Bunyi yang dikeluarkan lato-lato menjadi sensasi auditori.

Rep: Rahma Sulistya/ Red: Natalia Endah Hapsari

REPUBLIKA.CO.ID, JAKARTA --- Bermain gawai turut berpengaruh terhadap anak. Menurut pakar, bermain gawai menghadirkan sensasi visual yang terlihat besar dan hebat pada layar, sementara di dunia nyatanya hanya dilakukan dengan memencet tombol pada gawai.

Jika dibandingkan dengan bermain lato-lato, tentu secara fisik, anak menjadi lebih aktif ketika bermain lato-lato. “Bunyi-bunyian yang dikeluarkan saat membenturkan bandul, meski itu hal sederhana tapi menjadi sensasi auditori yang konkret dan alamiah,” kata psikolog Viera Adella.

Baca Juga

Bermain memang menjadi salah satu kunci bagi anak untuk belajar, berkembang, percaya diri, sejahtera, dan sehat secara mental (wellbeing). Variasi dalam permainan sangat penting untuk diperhatikan ketika ingin mengembangkan seluruh area perkembangan anak.
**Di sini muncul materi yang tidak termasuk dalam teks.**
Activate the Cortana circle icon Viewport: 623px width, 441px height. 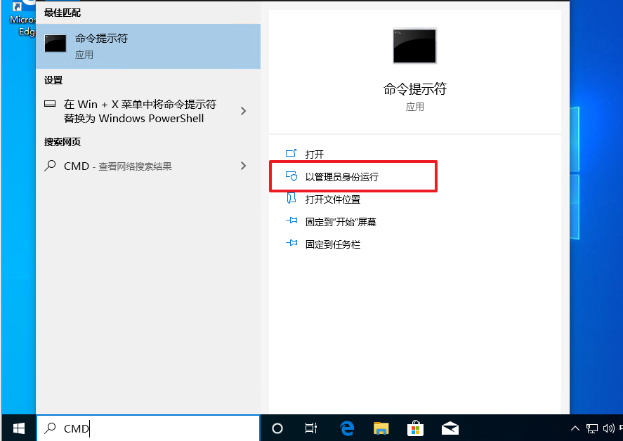(x=277, y=428)
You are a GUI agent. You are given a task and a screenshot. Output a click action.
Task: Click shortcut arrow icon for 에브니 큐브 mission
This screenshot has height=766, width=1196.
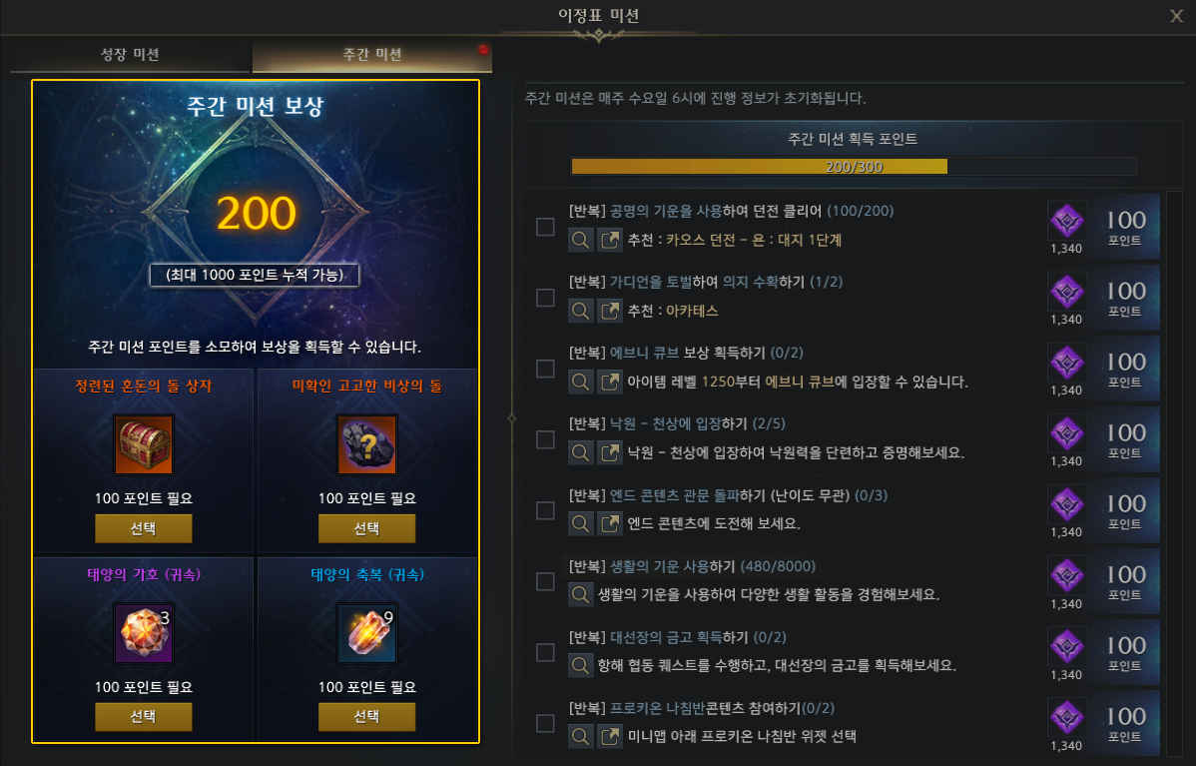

Bentuk permainan anak ada yang bersifat terstruktur dan tidak terstruktur. Permainan terstruktur dilakukan dalam kondisi tertata dan waktunya pun diatur. Hal ini baik untuk membangun karakter disiplin dan patuh pada prosedur (menunggu giliran).

Sementara permainan tidak terstruktur lebih memberi kesempatan pada anak mencoba hal-hal baru dengan cara bebas yang ia sukai. Hal ini baik untuk membangun kreativitas dan mental berani mencoba.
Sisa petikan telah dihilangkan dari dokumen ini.